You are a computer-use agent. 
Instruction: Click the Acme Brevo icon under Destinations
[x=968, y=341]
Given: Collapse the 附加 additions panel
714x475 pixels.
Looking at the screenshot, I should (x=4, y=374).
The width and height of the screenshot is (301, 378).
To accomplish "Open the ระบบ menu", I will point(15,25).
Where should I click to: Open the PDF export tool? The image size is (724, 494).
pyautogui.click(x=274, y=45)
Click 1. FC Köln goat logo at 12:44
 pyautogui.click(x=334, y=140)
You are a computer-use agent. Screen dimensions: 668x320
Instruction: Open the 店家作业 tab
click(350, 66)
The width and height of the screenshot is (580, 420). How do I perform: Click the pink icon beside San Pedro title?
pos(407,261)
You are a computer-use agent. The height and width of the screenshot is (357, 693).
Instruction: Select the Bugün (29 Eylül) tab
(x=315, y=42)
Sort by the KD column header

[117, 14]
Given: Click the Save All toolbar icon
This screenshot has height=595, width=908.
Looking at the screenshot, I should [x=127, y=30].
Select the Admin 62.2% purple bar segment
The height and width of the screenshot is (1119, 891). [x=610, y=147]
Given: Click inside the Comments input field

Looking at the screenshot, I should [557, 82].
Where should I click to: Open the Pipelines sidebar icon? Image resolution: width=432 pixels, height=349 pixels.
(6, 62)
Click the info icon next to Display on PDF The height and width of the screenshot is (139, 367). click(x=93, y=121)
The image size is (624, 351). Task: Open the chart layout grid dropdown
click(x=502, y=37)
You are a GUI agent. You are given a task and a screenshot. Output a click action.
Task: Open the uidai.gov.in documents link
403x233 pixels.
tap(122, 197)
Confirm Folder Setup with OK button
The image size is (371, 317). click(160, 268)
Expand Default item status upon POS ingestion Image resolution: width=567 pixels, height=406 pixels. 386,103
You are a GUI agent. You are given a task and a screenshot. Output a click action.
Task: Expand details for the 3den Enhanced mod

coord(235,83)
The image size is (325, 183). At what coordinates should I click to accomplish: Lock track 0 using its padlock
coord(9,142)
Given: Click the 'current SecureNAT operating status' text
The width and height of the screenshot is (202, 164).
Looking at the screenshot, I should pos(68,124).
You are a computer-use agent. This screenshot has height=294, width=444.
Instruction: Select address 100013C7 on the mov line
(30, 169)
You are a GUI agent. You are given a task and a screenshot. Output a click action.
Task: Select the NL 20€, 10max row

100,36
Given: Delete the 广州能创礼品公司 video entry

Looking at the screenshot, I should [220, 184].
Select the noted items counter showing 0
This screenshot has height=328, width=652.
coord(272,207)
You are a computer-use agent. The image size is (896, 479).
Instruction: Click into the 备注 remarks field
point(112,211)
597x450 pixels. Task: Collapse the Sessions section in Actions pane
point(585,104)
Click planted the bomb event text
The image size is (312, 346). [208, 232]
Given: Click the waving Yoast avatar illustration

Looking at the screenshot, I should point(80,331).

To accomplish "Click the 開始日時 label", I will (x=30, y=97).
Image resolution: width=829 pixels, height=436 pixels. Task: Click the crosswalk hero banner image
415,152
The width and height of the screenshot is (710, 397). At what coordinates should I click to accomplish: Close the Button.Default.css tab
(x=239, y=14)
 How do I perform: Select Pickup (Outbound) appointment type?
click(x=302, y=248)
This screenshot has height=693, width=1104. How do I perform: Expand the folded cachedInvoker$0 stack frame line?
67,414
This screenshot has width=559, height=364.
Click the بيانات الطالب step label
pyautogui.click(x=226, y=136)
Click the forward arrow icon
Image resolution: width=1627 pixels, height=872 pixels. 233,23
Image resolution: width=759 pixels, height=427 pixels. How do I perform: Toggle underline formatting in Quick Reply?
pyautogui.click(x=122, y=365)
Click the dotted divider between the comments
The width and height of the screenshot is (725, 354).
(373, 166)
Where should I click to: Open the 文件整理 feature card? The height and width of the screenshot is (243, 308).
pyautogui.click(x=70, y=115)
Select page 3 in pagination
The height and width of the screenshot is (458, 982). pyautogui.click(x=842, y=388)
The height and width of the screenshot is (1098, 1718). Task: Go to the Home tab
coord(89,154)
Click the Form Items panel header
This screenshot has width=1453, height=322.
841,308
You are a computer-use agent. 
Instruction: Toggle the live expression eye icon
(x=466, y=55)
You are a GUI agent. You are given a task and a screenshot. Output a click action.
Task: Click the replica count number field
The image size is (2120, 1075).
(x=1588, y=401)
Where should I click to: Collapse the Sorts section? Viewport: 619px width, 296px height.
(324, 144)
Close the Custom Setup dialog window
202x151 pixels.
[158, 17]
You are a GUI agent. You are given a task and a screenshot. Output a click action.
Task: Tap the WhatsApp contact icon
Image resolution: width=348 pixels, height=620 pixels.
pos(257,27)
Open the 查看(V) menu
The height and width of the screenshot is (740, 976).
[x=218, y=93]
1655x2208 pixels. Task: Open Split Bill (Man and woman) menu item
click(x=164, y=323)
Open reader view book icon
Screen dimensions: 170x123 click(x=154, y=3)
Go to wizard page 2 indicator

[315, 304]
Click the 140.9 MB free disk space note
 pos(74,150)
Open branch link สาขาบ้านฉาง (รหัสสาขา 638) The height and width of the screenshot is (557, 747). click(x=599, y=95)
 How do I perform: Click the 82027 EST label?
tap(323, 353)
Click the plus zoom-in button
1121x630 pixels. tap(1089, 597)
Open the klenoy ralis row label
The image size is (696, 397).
• • • • • • •
Work instructions
Copy all of the entries above verbatim, line for line.

Full response
You are a computer-use agent. 
Instruction: Click the Acme Brevo icon under Destinations
[x=968, y=341]
Given: Collapse the 附加 additions panel
714x475 pixels.
Looking at the screenshot, I should (x=4, y=374).
The width and height of the screenshot is (301, 378).
To accomplish "Open the ระบบ menu", I will point(15,25).
Where should I click to: Open the PDF export tool? The image size is (724, 494).
pyautogui.click(x=274, y=45)
Click 1. FC Köln goat logo at 12:44
 pyautogui.click(x=334, y=140)
You are a computer-use agent. Screen dimensions: 668x320
Instruction: Open the 店家作业 tab
click(350, 66)
The width and height of the screenshot is (580, 420). How do I perform: Click the pink icon beside San Pedro title?
pos(407,261)
You are a computer-use agent. The height and width of the screenshot is (357, 693).
Instruction: Select the Bugün (29 Eylül) tab
(x=315, y=42)
Sort by the KD column header

[117, 14]
Given: Click the Save All toolbar icon
This screenshot has height=595, width=908.
Looking at the screenshot, I should [x=127, y=30].
Select the Admin 62.2% purple bar segment
The height and width of the screenshot is (1119, 891). [x=610, y=147]
Given: Click inside the Comments input field

Looking at the screenshot, I should [557, 82].
Where should I click to: Open the Pipelines sidebar icon? Image resolution: width=432 pixels, height=349 pixels.
(6, 62)
Click the info icon next to Display on PDF The height and width of the screenshot is (139, 367). click(x=93, y=121)
The image size is (624, 351). Task: Open the chart layout grid dropdown
click(x=502, y=37)
You are a GUI agent. You are given a task and a screenshot. Output a click action.
Task: Open the uidai.gov.in documents link
403x233 pixels.
tap(122, 197)
Confirm Folder Setup with OK button
The image size is (371, 317). click(160, 268)
Expand Default item status upon POS ingestion Image resolution: width=567 pixels, height=406 pixels. 386,103
You are a GUI agent. You are given a task and a screenshot. Output a click action.
Task: Expand details for the 3den Enhanced mod

coord(235,83)
The image size is (325, 183). At what coordinates should I click to accomplish: Lock track 0 using its padlock
coord(9,142)
Given: Click the 'current SecureNAT operating status' text
The width and height of the screenshot is (202, 164).
Looking at the screenshot, I should pos(68,124).
You are a computer-use agent. This screenshot has height=294, width=444.
Instruction: Select address 100013C7 on the mov line
(30, 169)
You are a GUI agent. You are given a task and a screenshot. Output a click action.
Task: Select the NL 20€, 10max row

100,36
Given: Delete the 广州能创礼品公司 video entry

Looking at the screenshot, I should [220, 184].
Select the noted items counter showing 0
This screenshot has height=328, width=652.
coord(272,207)
You are a computer-use agent. The image size is (896, 479).
Instruction: Click into the 备注 remarks field
point(112,211)
597x450 pixels. Task: Collapse the Sessions section in Actions pane
point(585,104)
Click planted the bomb event text
The image size is (312, 346). [208, 232]
Given: Click the waving Yoast avatar illustration

Looking at the screenshot, I should point(80,331).

To accomplish "Click the 開始日時 label", I will (x=30, y=97).
Image resolution: width=829 pixels, height=436 pixels. Task: Click the crosswalk hero banner image
415,152
The width and height of the screenshot is (710, 397). At what coordinates should I click to accomplish: Close the Button.Default.css tab
(x=239, y=14)
 How do I perform: Select Pickup (Outbound) appointment type?
click(x=302, y=248)
This screenshot has height=693, width=1104. How do I perform: Expand the folded cachedInvoker$0 stack frame line?
67,414
This screenshot has width=559, height=364.
Click the بيانات الطالب step label
pyautogui.click(x=226, y=136)
Click the forward arrow icon
Image resolution: width=1627 pixels, height=872 pixels. 233,23
Image resolution: width=759 pixels, height=427 pixels. How do I perform: Toggle underline formatting in Quick Reply?
pyautogui.click(x=122, y=365)
Click the dotted divider between the comments
The width and height of the screenshot is (725, 354).
(373, 166)
Where should I click to: Open the 文件整理 feature card? The height and width of the screenshot is (243, 308).
pyautogui.click(x=70, y=115)
Select page 3 in pagination
The height and width of the screenshot is (458, 982). pyautogui.click(x=842, y=388)
The height and width of the screenshot is (1098, 1718). Task: Go to the Home tab
coord(89,154)
Click the Form Items panel header
This screenshot has width=1453, height=322.
841,308
You are a computer-use agent. 
Instruction: Toggle the live expression eye icon
(x=466, y=55)
You are a GUI agent. You are given a task and a screenshot. Output a click action.
Task: Click the replica count number field
The image size is (2120, 1075).
(x=1588, y=401)
Where should I click to: Collapse the Sorts section? Viewport: 619px width, 296px height.
(324, 144)
Close the Custom Setup dialog window
202x151 pixels.
[158, 17]
You are a GUI agent. You are given a task and a screenshot. Output a click action.
Task: Tap the WhatsApp contact icon
Image resolution: width=348 pixels, height=620 pixels.
pos(257,27)
Open the 查看(V) menu
The height and width of the screenshot is (740, 976).
[x=218, y=93]
1655x2208 pixels. Task: Open Split Bill (Man and woman) menu item
click(x=164, y=323)
Open reader view book icon
Screen dimensions: 170x123 click(x=154, y=3)
Go to wizard page 2 indicator

[315, 304]
Click the 140.9 MB free disk space note
 pos(74,150)
Open branch link สาขาบ้านฉาง (รหัสสาขา 638) The height and width of the screenshot is (557, 747). click(x=599, y=95)
 How do I perform: Click the 82027 EST label?
tap(323, 353)
Click the plus zoom-in button
1121x630 pixels. tap(1089, 597)
Open the klenoy ralis row label
The image size is (696, 397).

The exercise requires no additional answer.